I’ll insert a spoiler tag here although I don’t feel that the stuff is particularly spoilery.

 

Spoiler Inside SelectShow

But shallowness is the byword for this book. Olivia’s big problem is apparently that she was fat. She self describes herself as fat frequently but no one ever slights her for it.  There was no indication that any one (but her mother) thought she was overly large, not her sister, not her fiance and not the hero, Tarquin.

Tarquin’s emotional arc was supposedly that he loved his first wife, but she cheated on him so he’ll never again marry a woman that he doesn’t love.  Right, that makes no sense to me.

Finally, the ending was completely bizarre and included two pages that involved whether some French woman was the best baker of bread in all of France.  Two pages.

What was the point of Rupert in the story? Was it to put on display the mistaken and ignorant attitudes of society toward mentally handicapped individuals and how some of those same attitudes exist today?  If so, where was the lesson in why these attitudes might be mistaken or ignorant? Further, why portray Quin as an absent minded scientific mind without drawing some parallel between Rupert’s disengagement with society and Quin’s similar path? “For example, he [Quin] seldom knew what the people around him were feeling. He had a formidable intelligence and rarely found other people’s thought patterns very surprising. But their emotions? He greatly disliked the way people seemed to conceal their emotions, only to release them in a gassy burst of noise and a tearful exposition.”  I think Tarquin was supposed to be written as if he had Asperger’s but it didn’t come across that way in any significant fashion.  Perhaps the tone of the book was too light hearted (interspersed with too many clever witticisms from Olivia) for mental disabilities to be of anything but a joke.

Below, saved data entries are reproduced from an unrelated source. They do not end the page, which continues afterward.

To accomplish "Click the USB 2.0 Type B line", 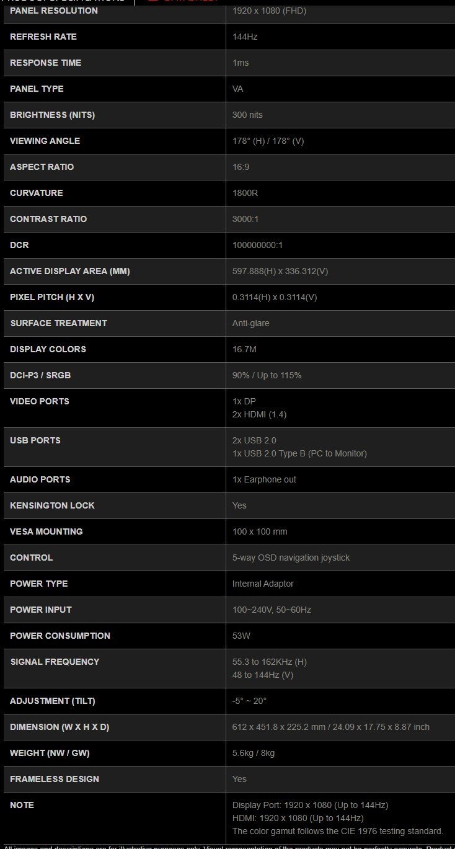I will click(x=299, y=453).
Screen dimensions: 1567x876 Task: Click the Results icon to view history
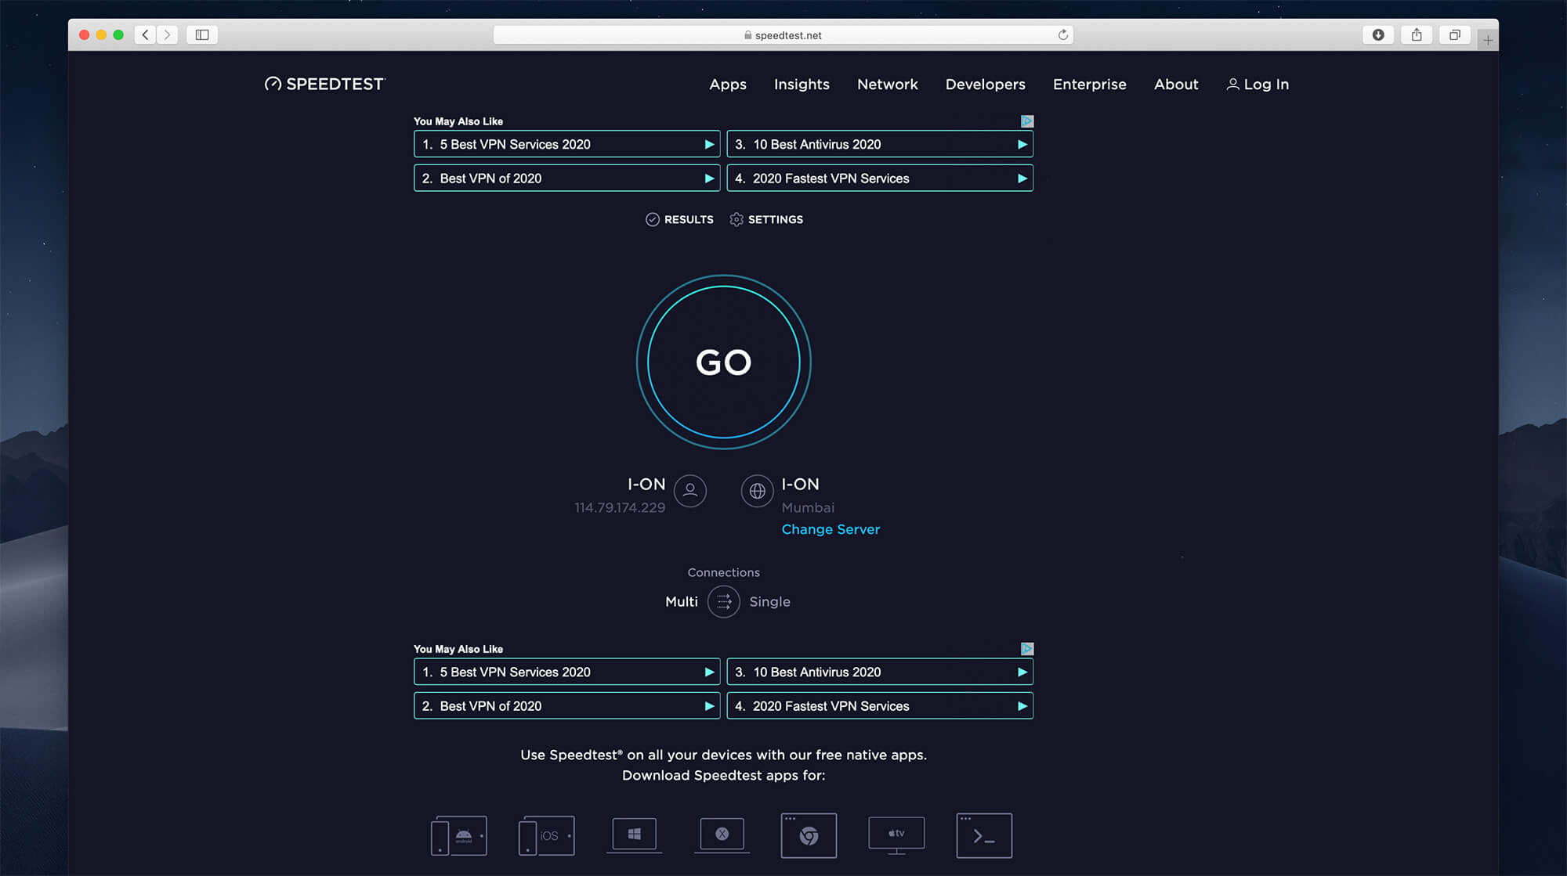[678, 219]
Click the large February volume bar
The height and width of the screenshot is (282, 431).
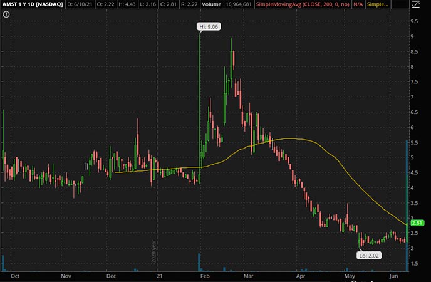click(x=199, y=261)
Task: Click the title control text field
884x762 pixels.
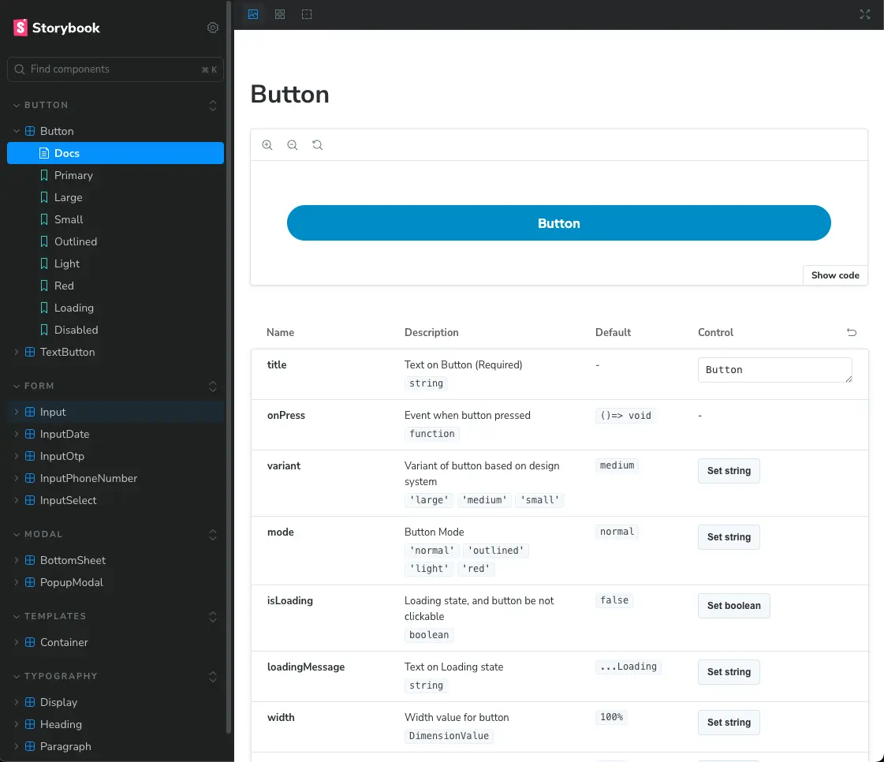Action: pos(774,370)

Was it to highlight the contributions mentally handicapped people provide?  If so, why do it in such a way that allowed Rupert to be torn down for most of the book?  Mocked and criticized by the characters?

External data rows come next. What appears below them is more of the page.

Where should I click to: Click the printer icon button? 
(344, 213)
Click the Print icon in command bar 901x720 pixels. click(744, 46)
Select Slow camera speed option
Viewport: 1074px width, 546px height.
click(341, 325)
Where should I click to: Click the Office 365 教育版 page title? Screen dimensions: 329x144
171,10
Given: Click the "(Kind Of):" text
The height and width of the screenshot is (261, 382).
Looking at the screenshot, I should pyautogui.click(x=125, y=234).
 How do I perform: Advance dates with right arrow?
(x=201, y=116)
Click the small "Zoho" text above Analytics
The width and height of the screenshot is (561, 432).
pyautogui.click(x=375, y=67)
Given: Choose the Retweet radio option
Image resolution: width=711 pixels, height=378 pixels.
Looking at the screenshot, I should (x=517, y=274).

Was it to provide a pivot point for Olivia’s character arc?  If this is the correct answer, I have to say, how distasteful.  Through Olivia and others, Rupert was mocked for being “dimwitted”, “limp”, and unattractive featured.  And where was the pivot?  Was it when Rupert went off to war and Olivia breathed a sigh of relief.  Was it when Olivia was sleeping with her sister’s intended?  Was it when Olivia worried that she wouldn’t be able to break her betrothal as conveniently if Rupert was a hero?  Was it when Olivia and Quin lay in bed and Quin felt somewhat guilty for cuckolding Rupert while Rupert was sacrificing his life for England?

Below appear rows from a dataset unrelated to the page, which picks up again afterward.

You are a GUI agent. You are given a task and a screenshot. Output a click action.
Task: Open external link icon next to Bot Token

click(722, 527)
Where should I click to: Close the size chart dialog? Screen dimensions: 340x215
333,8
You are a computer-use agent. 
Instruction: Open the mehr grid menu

Importantly, while Rupert is a central figure to the story, his point of view is never shared.  We only learn about him through the eyes of others.  Strangely, Quin is portrayed as having difficult time concentrating, his thoughts moving quickly from one topic to another.  But because he is an attractive, sexually powerful man his mental acuity is never in question, nor was his desirability.

Having said all that, the book is readable and readability is tough to pull off.  I’m giving the book a reluctant C-.